— BRIEF —
Beginning with the line where "The width and height of the screenshot is (1450, 840)." appears, restate the lines word for word through the last one in the listing.

— AVAILABLE DATA —
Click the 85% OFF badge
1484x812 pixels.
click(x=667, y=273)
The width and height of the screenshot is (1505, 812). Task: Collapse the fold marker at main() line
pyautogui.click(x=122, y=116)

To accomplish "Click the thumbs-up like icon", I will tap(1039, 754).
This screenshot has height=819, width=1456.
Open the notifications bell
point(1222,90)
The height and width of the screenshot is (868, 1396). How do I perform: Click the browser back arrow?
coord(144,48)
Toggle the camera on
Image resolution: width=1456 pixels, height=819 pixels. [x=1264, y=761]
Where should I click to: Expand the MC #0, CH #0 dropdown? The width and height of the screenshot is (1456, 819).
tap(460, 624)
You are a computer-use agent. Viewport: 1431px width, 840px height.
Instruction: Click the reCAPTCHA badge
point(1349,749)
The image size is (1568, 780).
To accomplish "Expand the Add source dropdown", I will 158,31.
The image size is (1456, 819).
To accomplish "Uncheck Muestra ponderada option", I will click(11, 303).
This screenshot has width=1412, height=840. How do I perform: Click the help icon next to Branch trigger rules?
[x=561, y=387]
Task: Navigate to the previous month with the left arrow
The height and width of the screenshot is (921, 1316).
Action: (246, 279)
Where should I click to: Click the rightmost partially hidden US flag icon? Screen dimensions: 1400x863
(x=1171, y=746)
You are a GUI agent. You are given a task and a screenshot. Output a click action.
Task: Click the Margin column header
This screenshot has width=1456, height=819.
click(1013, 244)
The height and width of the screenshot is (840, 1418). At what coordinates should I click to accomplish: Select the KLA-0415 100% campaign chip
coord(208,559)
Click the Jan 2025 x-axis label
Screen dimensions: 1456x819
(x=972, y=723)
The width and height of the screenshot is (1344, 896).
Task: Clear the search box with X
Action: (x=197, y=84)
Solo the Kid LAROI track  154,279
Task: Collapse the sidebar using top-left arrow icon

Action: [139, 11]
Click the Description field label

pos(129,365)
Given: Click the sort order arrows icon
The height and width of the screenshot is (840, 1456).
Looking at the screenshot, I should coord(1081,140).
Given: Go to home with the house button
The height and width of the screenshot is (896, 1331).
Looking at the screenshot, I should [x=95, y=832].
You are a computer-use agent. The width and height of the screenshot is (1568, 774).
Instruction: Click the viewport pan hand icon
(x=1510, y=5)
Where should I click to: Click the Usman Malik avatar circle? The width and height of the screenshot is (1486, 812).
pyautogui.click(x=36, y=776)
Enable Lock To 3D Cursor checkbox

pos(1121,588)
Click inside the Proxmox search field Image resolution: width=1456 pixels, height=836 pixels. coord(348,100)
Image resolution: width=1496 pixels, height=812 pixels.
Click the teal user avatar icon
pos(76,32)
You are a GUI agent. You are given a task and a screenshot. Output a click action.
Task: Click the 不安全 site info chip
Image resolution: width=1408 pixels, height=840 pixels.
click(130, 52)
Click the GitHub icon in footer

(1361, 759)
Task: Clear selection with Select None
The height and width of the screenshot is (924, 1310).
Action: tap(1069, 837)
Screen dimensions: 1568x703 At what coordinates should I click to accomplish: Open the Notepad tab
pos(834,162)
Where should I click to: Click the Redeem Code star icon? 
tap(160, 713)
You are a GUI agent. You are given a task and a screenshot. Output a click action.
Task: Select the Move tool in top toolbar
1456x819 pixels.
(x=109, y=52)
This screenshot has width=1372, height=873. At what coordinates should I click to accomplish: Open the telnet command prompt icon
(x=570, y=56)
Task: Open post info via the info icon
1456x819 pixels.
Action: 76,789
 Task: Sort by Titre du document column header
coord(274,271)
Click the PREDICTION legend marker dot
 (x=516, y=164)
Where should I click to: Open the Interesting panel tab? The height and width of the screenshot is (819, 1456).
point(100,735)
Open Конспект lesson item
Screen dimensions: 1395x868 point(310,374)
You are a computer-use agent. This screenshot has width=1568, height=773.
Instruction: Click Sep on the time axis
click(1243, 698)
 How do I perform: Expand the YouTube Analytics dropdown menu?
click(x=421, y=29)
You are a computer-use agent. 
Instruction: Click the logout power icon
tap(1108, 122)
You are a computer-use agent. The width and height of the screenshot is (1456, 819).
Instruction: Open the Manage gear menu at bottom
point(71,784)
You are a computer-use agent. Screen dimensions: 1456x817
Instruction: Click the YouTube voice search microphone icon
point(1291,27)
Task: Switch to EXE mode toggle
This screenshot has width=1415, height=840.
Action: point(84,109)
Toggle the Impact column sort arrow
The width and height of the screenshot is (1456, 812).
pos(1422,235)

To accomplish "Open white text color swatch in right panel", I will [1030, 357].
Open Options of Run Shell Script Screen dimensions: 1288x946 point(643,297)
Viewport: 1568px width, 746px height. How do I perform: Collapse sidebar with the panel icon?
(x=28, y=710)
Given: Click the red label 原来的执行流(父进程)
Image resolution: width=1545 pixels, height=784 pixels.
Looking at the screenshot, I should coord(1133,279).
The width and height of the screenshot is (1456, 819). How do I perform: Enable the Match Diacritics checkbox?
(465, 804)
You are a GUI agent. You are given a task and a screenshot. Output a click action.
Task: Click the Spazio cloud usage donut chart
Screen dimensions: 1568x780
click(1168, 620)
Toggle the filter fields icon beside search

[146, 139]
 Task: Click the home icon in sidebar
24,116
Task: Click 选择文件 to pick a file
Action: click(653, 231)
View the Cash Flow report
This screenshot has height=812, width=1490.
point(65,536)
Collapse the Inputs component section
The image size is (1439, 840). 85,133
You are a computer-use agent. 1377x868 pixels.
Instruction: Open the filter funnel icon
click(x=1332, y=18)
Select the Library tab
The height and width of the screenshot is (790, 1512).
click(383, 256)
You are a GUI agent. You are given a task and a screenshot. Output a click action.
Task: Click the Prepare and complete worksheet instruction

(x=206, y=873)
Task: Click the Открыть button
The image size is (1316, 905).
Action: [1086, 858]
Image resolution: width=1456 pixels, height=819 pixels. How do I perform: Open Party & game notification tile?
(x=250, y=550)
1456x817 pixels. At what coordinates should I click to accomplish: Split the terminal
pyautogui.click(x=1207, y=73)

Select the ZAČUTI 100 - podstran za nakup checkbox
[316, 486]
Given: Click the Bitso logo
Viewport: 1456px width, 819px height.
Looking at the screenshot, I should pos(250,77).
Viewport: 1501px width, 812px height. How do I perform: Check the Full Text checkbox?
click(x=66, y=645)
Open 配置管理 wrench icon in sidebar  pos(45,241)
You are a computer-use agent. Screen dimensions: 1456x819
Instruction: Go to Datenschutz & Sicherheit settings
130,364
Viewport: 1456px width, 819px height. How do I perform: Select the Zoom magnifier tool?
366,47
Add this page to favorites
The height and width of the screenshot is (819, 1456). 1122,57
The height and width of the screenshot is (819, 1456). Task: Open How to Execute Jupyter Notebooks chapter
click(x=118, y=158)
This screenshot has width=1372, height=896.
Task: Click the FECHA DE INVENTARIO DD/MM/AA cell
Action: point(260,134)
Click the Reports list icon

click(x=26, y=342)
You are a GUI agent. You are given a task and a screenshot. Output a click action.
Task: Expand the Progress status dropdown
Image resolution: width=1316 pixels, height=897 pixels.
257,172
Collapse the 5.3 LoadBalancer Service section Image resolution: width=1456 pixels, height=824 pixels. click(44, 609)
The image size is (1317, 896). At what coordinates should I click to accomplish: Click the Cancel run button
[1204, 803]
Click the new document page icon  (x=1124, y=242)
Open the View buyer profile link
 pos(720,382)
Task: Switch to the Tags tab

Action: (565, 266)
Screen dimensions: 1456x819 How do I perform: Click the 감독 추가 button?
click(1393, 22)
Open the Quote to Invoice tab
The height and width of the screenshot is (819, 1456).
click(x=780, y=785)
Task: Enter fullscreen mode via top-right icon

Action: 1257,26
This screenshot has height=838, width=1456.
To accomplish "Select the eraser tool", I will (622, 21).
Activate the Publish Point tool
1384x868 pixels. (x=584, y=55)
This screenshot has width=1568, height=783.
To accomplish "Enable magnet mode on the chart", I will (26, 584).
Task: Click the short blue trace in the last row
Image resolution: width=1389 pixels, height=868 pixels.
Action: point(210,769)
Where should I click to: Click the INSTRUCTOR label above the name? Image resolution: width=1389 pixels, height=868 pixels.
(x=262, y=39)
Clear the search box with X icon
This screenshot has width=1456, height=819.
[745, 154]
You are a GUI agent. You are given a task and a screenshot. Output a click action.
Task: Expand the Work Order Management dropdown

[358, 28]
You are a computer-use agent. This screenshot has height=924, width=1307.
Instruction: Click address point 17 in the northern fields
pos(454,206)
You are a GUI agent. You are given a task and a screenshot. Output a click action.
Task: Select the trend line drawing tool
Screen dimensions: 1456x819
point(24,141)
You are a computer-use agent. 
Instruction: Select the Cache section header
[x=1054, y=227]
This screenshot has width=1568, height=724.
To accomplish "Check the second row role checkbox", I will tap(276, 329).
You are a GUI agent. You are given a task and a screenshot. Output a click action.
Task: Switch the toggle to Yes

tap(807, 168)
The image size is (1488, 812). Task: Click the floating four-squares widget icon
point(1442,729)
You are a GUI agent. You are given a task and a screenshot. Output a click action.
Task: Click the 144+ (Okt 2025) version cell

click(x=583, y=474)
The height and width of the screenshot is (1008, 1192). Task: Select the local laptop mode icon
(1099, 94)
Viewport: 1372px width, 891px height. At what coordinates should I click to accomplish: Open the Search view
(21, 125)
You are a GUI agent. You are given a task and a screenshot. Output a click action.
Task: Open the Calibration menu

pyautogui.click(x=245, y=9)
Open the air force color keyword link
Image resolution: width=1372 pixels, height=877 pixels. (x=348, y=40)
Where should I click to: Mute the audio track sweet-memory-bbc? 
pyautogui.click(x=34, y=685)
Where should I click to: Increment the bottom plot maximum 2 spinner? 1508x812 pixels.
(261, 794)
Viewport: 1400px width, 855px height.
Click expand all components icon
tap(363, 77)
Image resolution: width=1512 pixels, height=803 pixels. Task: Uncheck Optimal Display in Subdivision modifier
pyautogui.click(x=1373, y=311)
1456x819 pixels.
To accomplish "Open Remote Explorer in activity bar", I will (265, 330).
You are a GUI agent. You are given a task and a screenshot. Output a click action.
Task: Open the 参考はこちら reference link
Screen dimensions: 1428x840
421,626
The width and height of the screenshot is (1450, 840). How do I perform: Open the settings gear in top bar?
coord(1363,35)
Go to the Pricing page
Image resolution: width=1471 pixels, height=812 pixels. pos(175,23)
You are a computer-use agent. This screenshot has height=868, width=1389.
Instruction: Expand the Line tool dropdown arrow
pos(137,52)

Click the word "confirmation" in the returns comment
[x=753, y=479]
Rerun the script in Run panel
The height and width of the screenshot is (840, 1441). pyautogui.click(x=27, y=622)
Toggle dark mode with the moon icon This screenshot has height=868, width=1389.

— REPLY TO THE EXERCISE —
The width and height of the screenshot is (1450, 840). How do I perform: Open the settings gear in top bar?
coord(1363,35)
Go to the Pricing page
Image resolution: width=1471 pixels, height=812 pixels. pos(175,23)
You are a computer-use agent. This screenshot has height=868, width=1389.
Instruction: Expand the Line tool dropdown arrow
pos(137,52)

Click the word "confirmation" in the returns comment
[x=753, y=479]
Rerun the script in Run panel
The height and width of the screenshot is (840, 1441). pyautogui.click(x=27, y=622)
Toggle dark mode with the moon icon This screenshot has height=868, width=1389.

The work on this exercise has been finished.